Stored data entries:

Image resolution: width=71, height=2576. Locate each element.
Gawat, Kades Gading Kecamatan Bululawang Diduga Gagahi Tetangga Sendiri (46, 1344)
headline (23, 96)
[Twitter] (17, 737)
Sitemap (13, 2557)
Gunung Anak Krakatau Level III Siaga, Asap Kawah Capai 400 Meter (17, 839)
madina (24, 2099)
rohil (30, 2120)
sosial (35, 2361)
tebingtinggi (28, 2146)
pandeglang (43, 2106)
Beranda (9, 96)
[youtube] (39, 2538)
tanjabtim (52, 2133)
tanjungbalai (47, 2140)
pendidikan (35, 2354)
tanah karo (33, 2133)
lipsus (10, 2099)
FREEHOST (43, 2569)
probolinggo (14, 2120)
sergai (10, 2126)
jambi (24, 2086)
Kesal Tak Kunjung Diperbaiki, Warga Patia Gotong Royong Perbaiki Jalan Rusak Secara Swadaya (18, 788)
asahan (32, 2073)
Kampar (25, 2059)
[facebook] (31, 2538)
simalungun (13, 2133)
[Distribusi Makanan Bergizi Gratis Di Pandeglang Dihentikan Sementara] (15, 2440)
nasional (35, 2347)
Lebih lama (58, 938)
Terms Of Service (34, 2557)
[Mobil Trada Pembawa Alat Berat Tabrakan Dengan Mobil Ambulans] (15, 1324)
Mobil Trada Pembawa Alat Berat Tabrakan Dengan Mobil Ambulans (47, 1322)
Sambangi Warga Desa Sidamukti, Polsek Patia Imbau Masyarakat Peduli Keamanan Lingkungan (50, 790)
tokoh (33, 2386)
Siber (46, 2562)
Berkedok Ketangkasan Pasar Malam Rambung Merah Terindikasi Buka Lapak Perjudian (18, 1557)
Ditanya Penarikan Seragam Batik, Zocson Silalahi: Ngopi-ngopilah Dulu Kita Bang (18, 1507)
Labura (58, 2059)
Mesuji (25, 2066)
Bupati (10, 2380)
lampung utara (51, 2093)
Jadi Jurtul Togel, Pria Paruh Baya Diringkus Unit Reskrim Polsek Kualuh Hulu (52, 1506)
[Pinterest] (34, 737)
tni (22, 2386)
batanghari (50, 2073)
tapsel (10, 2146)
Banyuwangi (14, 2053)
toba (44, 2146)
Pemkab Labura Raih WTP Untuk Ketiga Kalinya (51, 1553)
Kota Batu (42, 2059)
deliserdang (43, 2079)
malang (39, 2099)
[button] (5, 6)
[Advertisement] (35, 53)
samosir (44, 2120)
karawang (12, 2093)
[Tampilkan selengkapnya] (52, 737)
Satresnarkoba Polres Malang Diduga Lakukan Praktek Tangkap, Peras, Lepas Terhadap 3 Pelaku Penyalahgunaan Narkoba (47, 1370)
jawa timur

■ BRIEF ■
Using the records above, write out exactly the lines from the one containing "[facebook] (31, 2538)" through the last, and add nothing.

■ ANSWER TO THIS EXERCISE ■
[facebook] (31, 2538)
simalungun (13, 2133)
[Distribusi Makanan Bergizi Gratis Di Pandeglang Dihentikan Sementara] (15, 2440)
nasional (35, 2347)
Lebih lama (58, 938)
Terms Of Service (34, 2557)
[Mobil Trada Pembawa Alat Berat Tabrakan Dengan Mobil Ambulans] (15, 1324)
Mobil Trada Pembawa Alat Berat Tabrakan Dengan Mobil Ambulans (47, 1322)
Sambangi Warga Desa Sidamukti, Polsek Patia Imbau Masyarakat Peduli Keamanan Lingkungan (50, 790)
tokoh (33, 2386)
Siber (46, 2562)
Berkedok Ketangkasan Pasar Malam Rambung Merah Terindikasi Buka Lapak Perjudian (18, 1557)
Ditanya Penarikan Seragam Batik, Zocson Silalahi: Ngopi-ngopilah Dulu Kita Bang (18, 1507)
Labura (58, 2059)
Mesuji (25, 2066)
Bupati (10, 2380)
lampung utara (51, 2093)
Jadi Jurtul Togel, Pria Paruh Baya Diringkus Unit Reskrim Polsek Kualuh Hulu (52, 1506)
[Pinterest] (34, 737)
tni (22, 2386)
batanghari (50, 2073)
tapsel (10, 2146)
Banyuwangi (14, 2053)
toba (44, 2146)
Pemkab Labura Raih WTP Untuk Ketiga Kalinya (51, 1553)
Kota Batu (42, 2059)
deliserdang (43, 2079)
malang (39, 2099)
[button] (5, 6)
[Advertisement] (35, 53)
samosir (44, 2120)
karawang (12, 2093)
[Tampilkan selengkapnya] (52, 737)
Satresnarkoba Polres Malang Diduga Lakukan Praktek Tangkap, Peras, Lepas Terhadap 3 Pelaku Penyalahgunaan Narkoba (47, 1370)
jawa timur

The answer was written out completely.